I took off two weeks for the High Holy Days and had time for some projects.  One of them was painting the kitchen ceiling, which I've been putting off for at least two years.  As long as I was going to be on a ladder in the breakfast nook for a couple of hours, I decided to multi-task and put something in the canner.

Side note, doing one home improvement project always leads to something else.  While I was up there, I decided to fix the kitchen recessed-ceiling lighting.  That's when I found out that Papa Smurf had installed a home-made light strip, and you can't change the bulbs.  When one goes out, that's it, and more than half have blown.  I've been ignoring this for 13 years.  I generally use the side lights instead of the ceiling because of it.  Now, I need to get an electrician out to install an outlet where the hot wires are so I can put in lighting that's easier to maintain, like a strand of fairy lights.  Seriously, that's all it would take.

As usual, I'm using the NCHFP procedures for pressure canning.  I'm doing the full soak method, since that's how I always make my beans.  There's nothing wrong with quick soak if you only have a couple hours of lead time.

I did two kinds of beans this time, black and pinto, a pound of each.  Mainly, I didn't realize I was out of canned pintos for the enchiladas and figured if I was cooking some, I might as well cook the whole pound.  I've never made a whole bag of beans at once.  Wow, it's a lot.

I couldn't find how many jars a pound would fill, since recipes are for a full canner load, and just decided to make four of each.  You can always put less than a full jar of beans and fill the rest with water.  Beans will soak up the water regardless.  If I'm using canned beans, I want them on the mushy side.  For firm, I cook them from dry.  Turns out, that's how many pint jars a pound fills with a generous 1" headspace before adding the water.

Beans are processed for the same amount of time as meat, which I found interesting since they're par-cooked before they go in the jars.  It's a density issue, so that's what is considered safe.

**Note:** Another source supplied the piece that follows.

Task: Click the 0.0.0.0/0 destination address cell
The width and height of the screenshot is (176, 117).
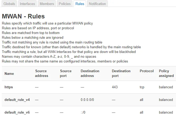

They all sealed.  I wasn't expecting that, especially after a couple siphoned.  I think it's the first pressure canning load I've done without a fail.  So I had to cook up pintos for the enchiladas after all.  Some people will open a jar right away, but I spent four hours on this project, and I wasn't going to do that.

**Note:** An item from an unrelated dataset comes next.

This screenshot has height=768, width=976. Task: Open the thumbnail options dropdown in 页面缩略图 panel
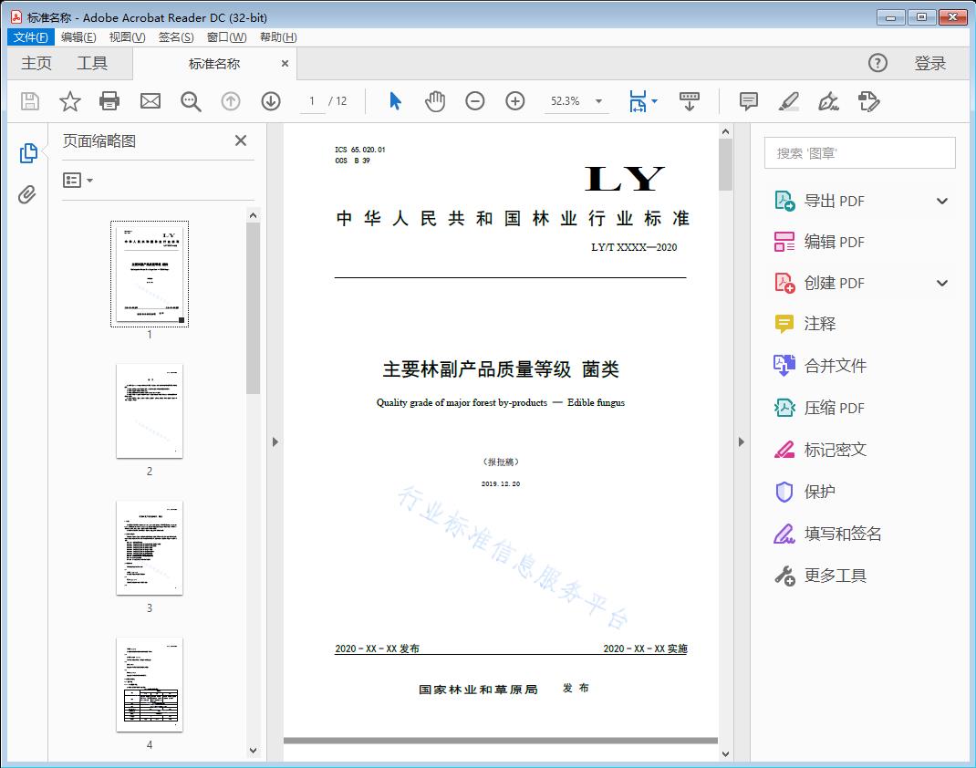click(x=75, y=180)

I have one can of chickpeas left, then I'll do those.  They get their own load since I'm going to make more than a pound.  I can go through those much faster than the other beans.  No idea where I'm going to store them.  The pressure-canning shelf is full.  I'm keeping home canned away from store bought in case of failed seals or other contamination.  Just because I've never had that happen doesn't mean it won't ever.